Microstructural, Nanomechanical, and Tribological Properties Enhancement of Aluminum Matrix Composite Through High Entropy Alloy Reinforcement

High entropy alloys (HEAs) have gained attention as effective reinforcements for enhancing the properties of metal matrix composites (MMCs), thanks to their distinct properties in contrast to traditional reinforcement particles. In view of that, this study develops HEA-reinforced aluminum matrix composites (AMCs) consolidated through the pulse electric current sintering (PECS) technique and examines how the HEA reinforcement influences the microstructural, tribological, and nanomechanical properties of these consolidated composites. Appropriate thermodynamic and phase identification equations were used to determine a suitable combination of elements for the development of the HEA reinforcement, and an optimized sintering process was used to achieve effective bonding within the matrix. The resulting composites exhibited enhanced densification, with Laves phase, BCC, and FCC HEA phases present.
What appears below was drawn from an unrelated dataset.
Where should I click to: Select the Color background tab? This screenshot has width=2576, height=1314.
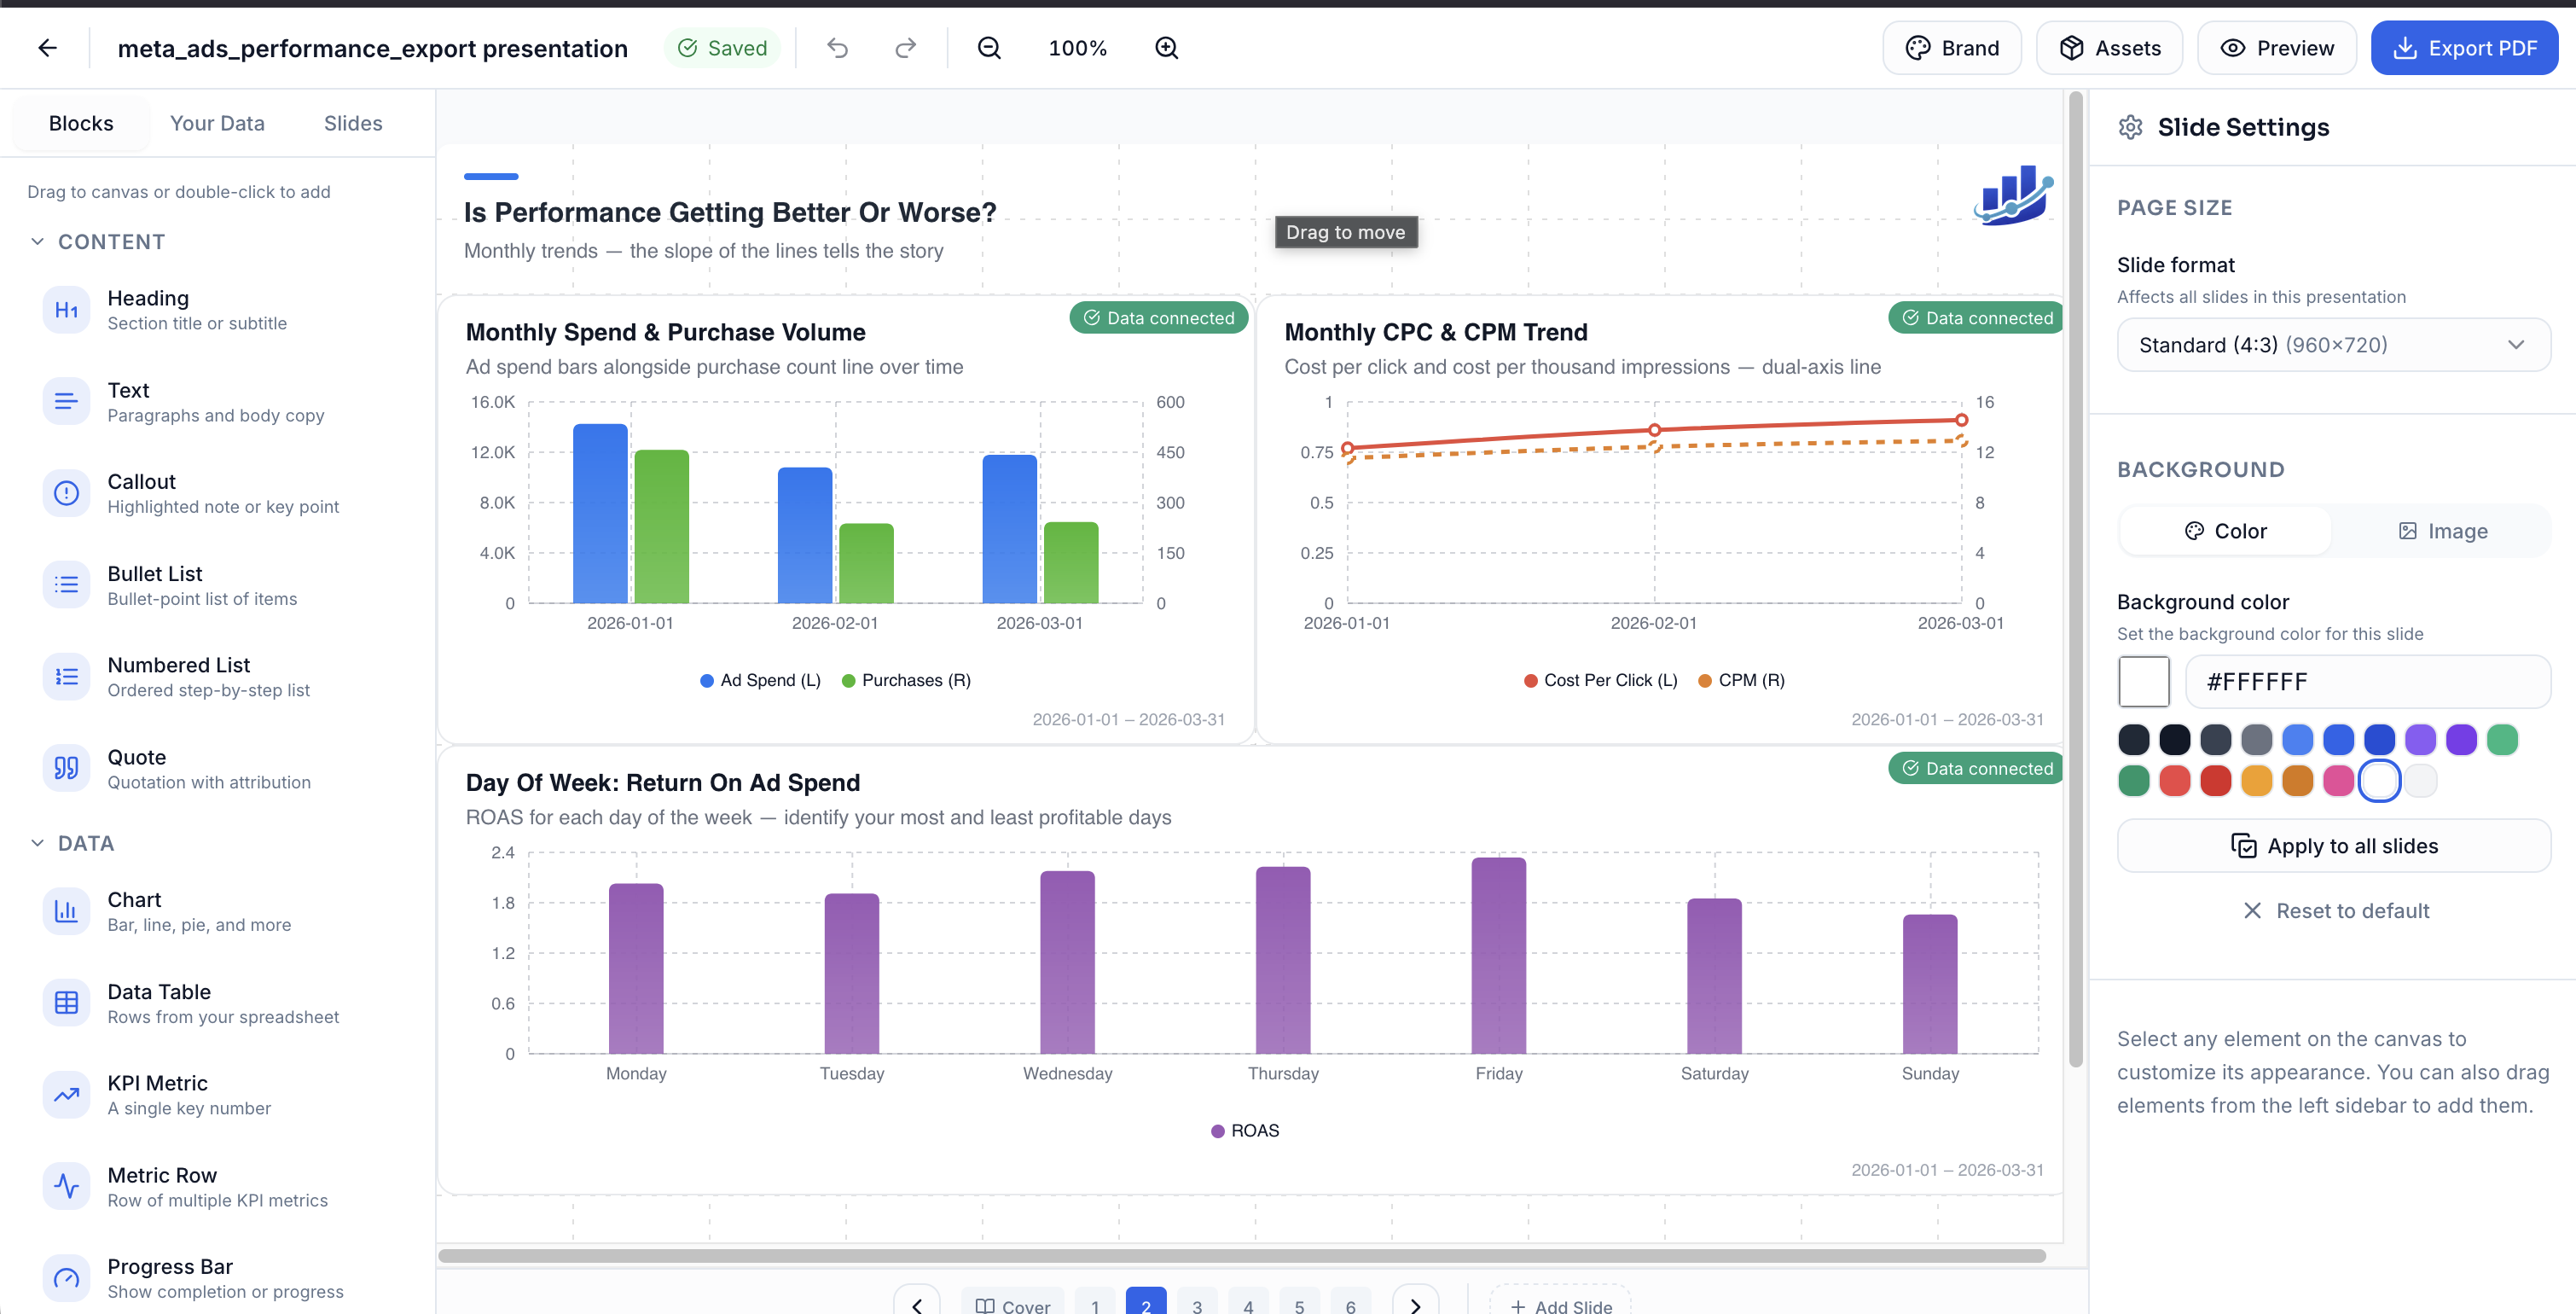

Furthermore, incorporating HEA reinforcement greatly improved the mechanical properties such as wear resistance, microhardness, and nanoindentation characteristics of the composites such that the composite with 10% HEA displayed about a 191% increase in microhardness, with a significantly lower average coefficient of friction (ACOF) and higher wear resistance as compared to the unreinforced aluminum matrix.